Leave it to the mainstream media (MSM) to take the poignancy out of the moment. We love her, we watch her over and over, we are reduced to tears. But some media cynics just don’t get it. Kind of like how the pre Christmas Eve Scrooge was unable to see what most dogs and kids knew all along. They tell us that we are overreacting, and tritely dismiss her popularity as coming from the disparity between how she looks and how she sounds.
I say NOT SO FAST! I think this is more than just a morality lite sound bite, “can’t judge a book by its cover;” we should have known that what was in the package with the plain wrapping was better than what was in the one with the fancy ribbons. We are humbled at her magical Seraphin like voice because we are reacting to the power of our own experience. Yes, we are taught to obsess on all the wrong things: looks, fame, fortune, power and a whole list of other externals. But we don’t just judge others on those things, we judge ourselves as well. How many of us have shackled our dreams because we don’t feel adequate enough? (Insert pretty, thin, young etc here!) Everyone knows if you don’t have the right props you won’t succeed. Be a good little person and bow out until someone finds the right product you can buy to fix yourself. When someone just like us dares; well, how dare they? We cringe with resentment; deep down, we would never have the nerve. And yet, when she opened her mouth to sing (or let the angels sing through her), all that melted away. She dashed our defenses, pierced a million pretenses. Dysfunctional cultural delusions crumbled faster than credit default swaps because they couldn’t hold up to the moment of truth. Real greatness comes only from the heart and the soul. And when one has this, all else is eclipsed.
The lesson of Susan could never be more salient than at this very moment. Our society is falling under the weight of its own lies. Corruption, cheating, dishonesty everywhere we look. What isn’t a lie anymore? From the products we buy to the politicians who are bought off, nothing is as it seems. As we make our way through the fog of fraud, we stumble upon authenticity and are stunned by it. We weep because we are still able to recognize it. This isn’t like how our taste buds have been so deadened by processed food the natural doesn’t taste right to us anymore. We still respond to real beauty! We are not soul dead yet. Maybe we will be o.k. We just need to stop listening to those leading us down false paths for their own agendas and listen to our own inner wisdom. I think Susan really is an angel in disguise letting us know the only thing we can trust is the sincerity deep within ourselves. If we follow that, it is not too late to find our way home.

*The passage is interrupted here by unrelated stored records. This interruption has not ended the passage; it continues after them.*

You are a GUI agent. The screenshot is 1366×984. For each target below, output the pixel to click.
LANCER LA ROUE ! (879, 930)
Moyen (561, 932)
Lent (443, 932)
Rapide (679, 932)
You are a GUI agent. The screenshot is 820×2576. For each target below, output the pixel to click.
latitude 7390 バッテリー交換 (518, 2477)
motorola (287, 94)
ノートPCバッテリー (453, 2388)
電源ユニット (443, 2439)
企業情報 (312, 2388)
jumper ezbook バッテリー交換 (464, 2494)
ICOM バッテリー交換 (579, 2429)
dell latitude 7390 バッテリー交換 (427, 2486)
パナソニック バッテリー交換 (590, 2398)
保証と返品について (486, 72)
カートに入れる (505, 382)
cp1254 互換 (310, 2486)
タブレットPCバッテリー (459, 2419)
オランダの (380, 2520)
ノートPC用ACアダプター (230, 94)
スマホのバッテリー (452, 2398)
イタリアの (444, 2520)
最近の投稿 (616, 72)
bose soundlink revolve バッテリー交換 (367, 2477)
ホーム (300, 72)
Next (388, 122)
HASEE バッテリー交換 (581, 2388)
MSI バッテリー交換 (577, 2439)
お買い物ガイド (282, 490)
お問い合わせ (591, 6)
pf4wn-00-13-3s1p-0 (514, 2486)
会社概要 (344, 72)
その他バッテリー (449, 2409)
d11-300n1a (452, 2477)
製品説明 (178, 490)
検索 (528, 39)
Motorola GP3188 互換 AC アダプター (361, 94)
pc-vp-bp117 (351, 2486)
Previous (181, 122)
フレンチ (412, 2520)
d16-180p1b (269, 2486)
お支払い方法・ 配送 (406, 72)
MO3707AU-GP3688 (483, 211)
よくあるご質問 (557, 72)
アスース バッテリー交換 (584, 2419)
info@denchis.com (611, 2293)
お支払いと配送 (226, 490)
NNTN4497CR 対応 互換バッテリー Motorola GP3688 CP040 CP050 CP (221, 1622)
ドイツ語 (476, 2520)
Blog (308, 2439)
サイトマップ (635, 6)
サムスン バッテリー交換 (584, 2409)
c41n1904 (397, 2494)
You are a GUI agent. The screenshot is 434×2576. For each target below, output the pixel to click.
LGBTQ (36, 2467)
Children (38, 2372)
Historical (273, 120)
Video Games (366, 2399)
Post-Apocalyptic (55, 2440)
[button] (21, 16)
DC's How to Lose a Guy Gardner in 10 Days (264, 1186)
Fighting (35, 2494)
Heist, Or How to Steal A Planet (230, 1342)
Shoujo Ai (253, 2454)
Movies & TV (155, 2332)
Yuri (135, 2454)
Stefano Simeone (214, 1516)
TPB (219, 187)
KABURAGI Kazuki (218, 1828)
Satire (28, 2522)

Susan’s performance is a modern day archetypical moment. But I hope we are careful in choosing the right fairy tale. MSM is only too happy to use the rags to riches cliché of Cinderella. But this goes way beyond Cinderella. This is the Buddha as beggar, the goddess as goat herder. This lesson is a reminder of the inextricable link between greatness, humility and simplicity. Leave the Cinderellas to the commercial sponsors. Although Sleeping Beauty may not too far off, because Susan’s true greatness can only be appreciated by the pure of heart.